Dr Willers handed over his practice to the care of a locum, the young man who had helped him during the crisis, and, accompanied by Mrs Willers, went off, in a state of mingled exhaustion and disgust with authority, on a holiday that was said to be taking him round the world.
In November we had an epidemic of influenza which carried off three elderly villagers, and also three of the Children. One of them was Ferrelyn's boy. She was sent for, and came hurrying home at once, but arrived too late to see him alive. The others were two of the girls.

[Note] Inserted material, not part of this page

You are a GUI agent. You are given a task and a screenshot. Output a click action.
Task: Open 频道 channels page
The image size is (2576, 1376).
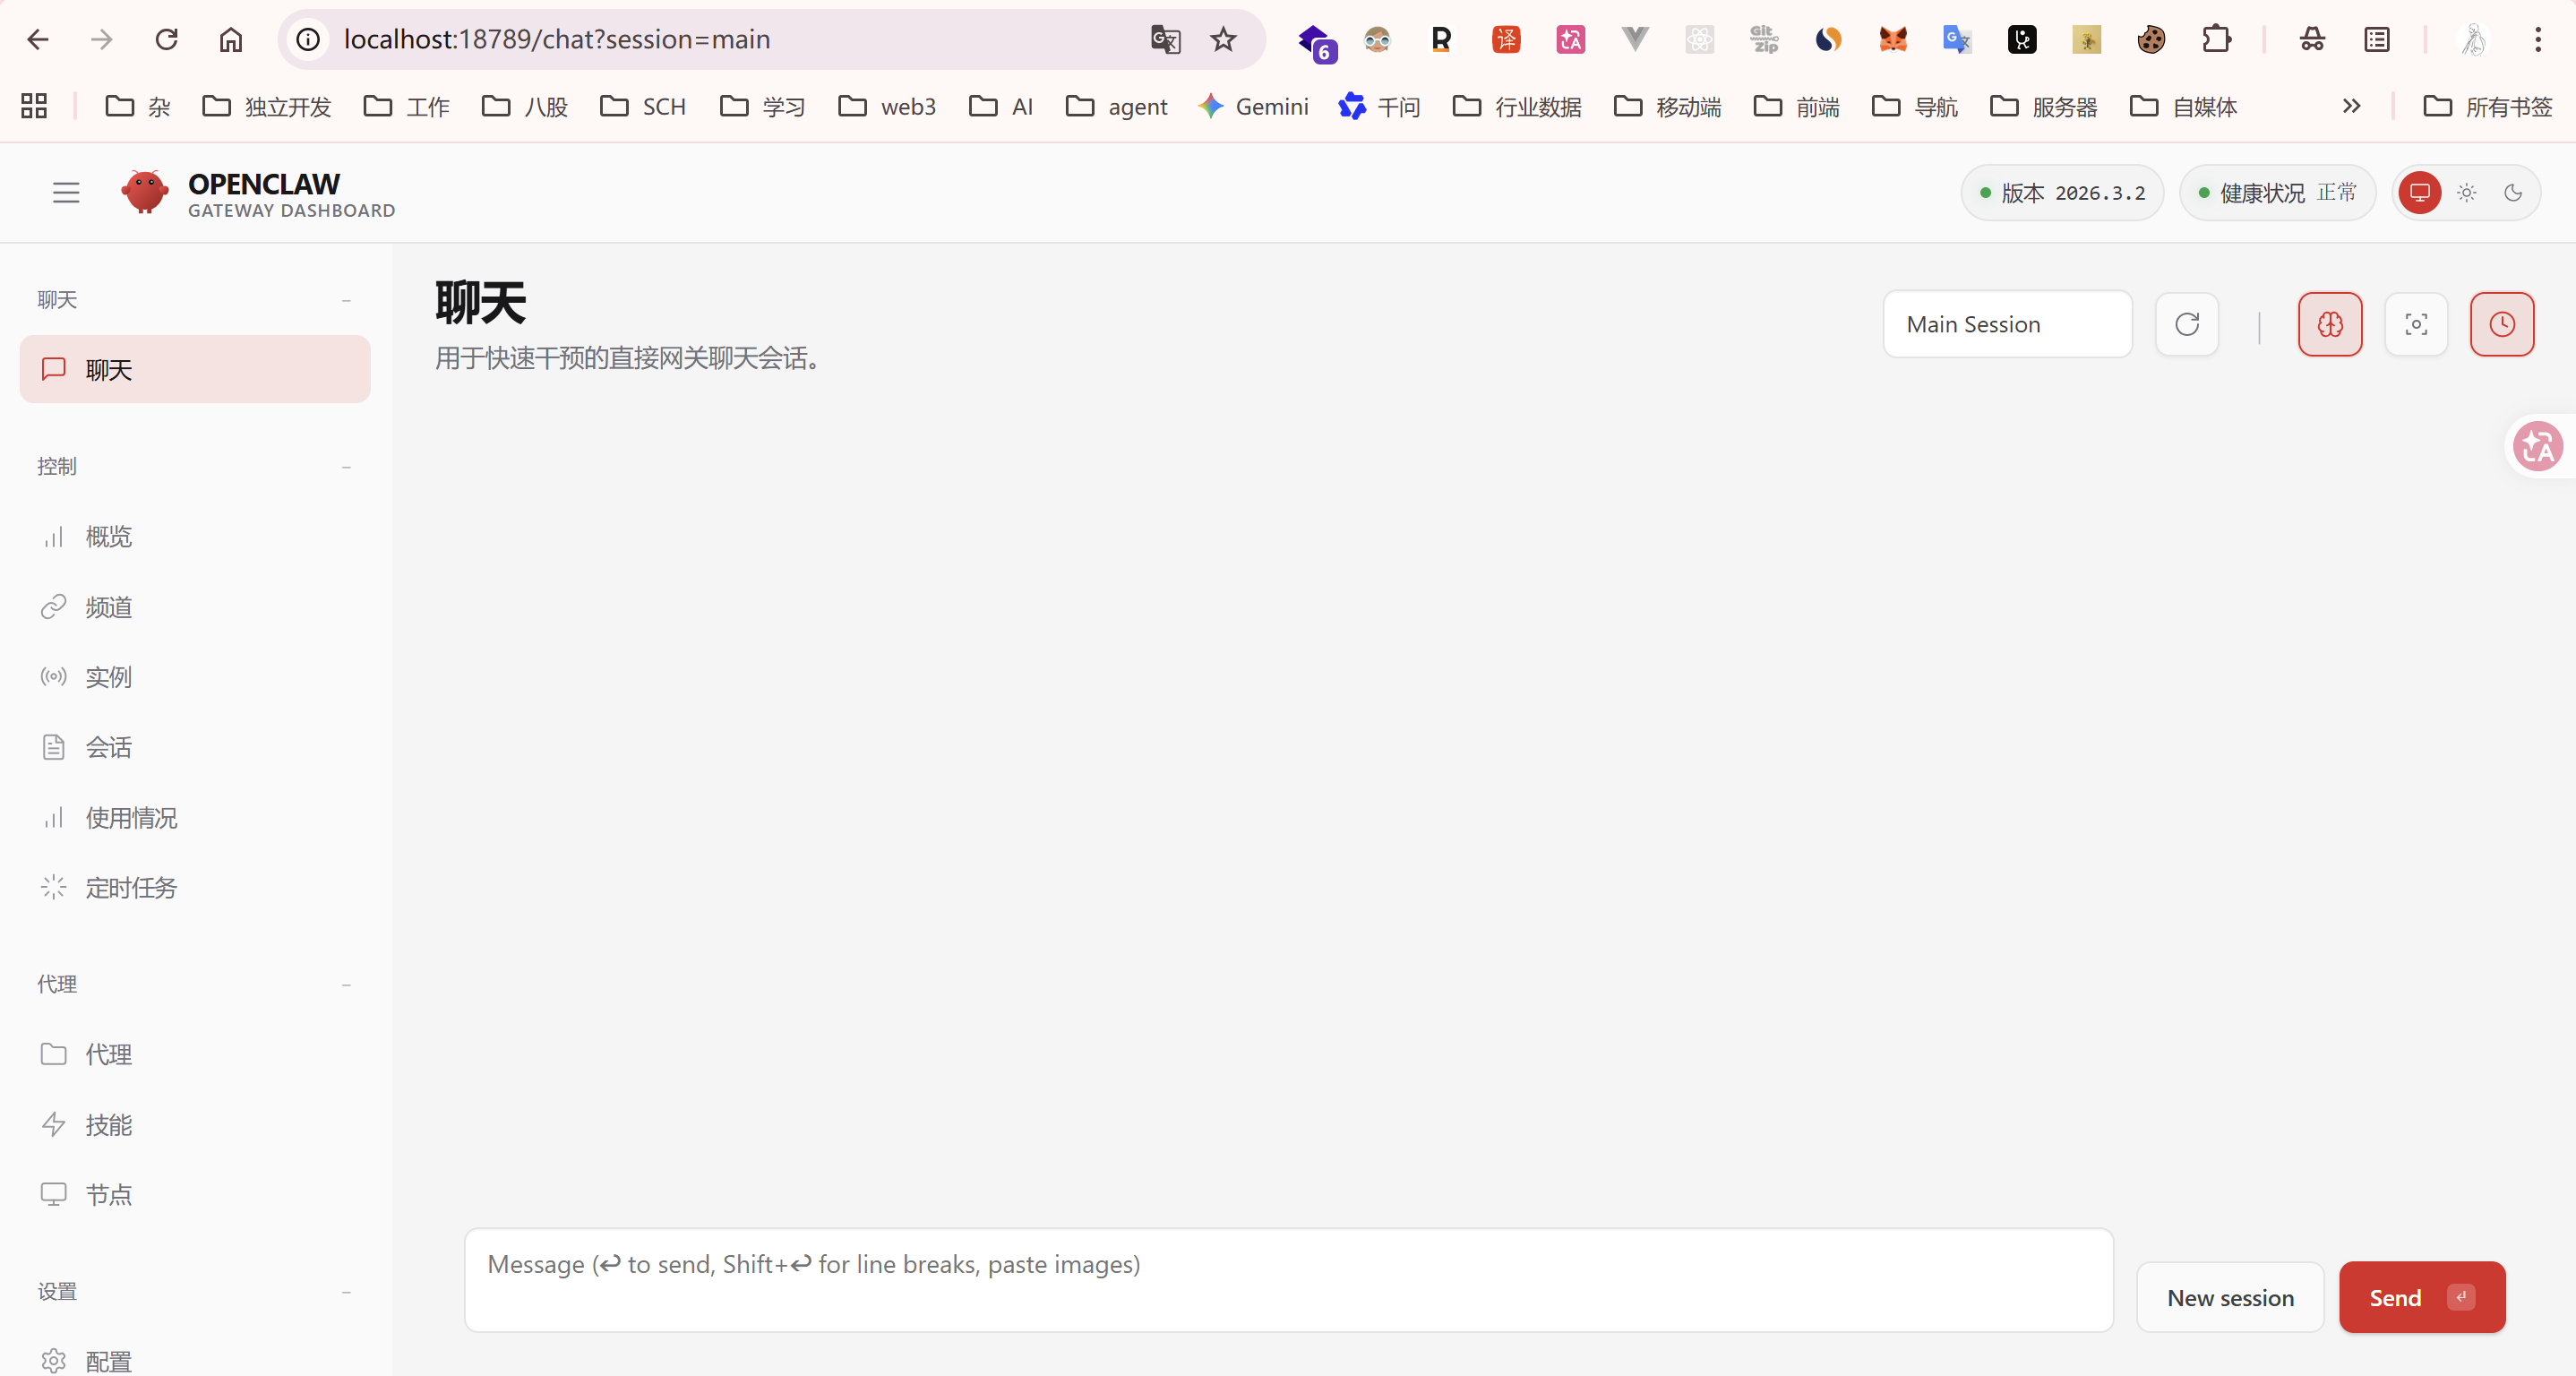pyautogui.click(x=108, y=607)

Well before that, however, there had been the sensational evacuation of The Grange. A fine bit of service organization: the researchers first heard about it on the Monday, the vans arrived on Wednesday, and by the weekend the house and the expensive new laboratories stood blank-windowed and empty, leaving the villagers with the feeling that they had seen a piece of pantomime magic, for Mr Crimm and his staff had gone, too, and all that was left were four of the golden-eyed babies for whom foster-parents had to be found.
A week later a desiccated-looking couple called Freeman moved into the cottage vacated by Mr Crimm. Freeman introduced himself as a medical man specializing in social psychology, and his wife, too, it appeared, was a doctor of medicine. We were led to understand, in a cautious way, that their purpose was to study the development of the Children on behalf of an unspecified official body. This, after their own fashion, they presumably did, for they were continually lurking and peering about the village, often insinuating themselves into the cottages, and not infrequently to be found on one of the seats on the Green, pondering weightily and watchfully. They had an aggressive discretion which verged upon the conspiratorial, and tactics which, within a week of their arrival, caused them to be generally resented and referred to as the Noseys. Doggedness, however, was another of their characteristics, and they persisted in the face of discouragement until they gained the kind of acceptance accorded to the inevitable.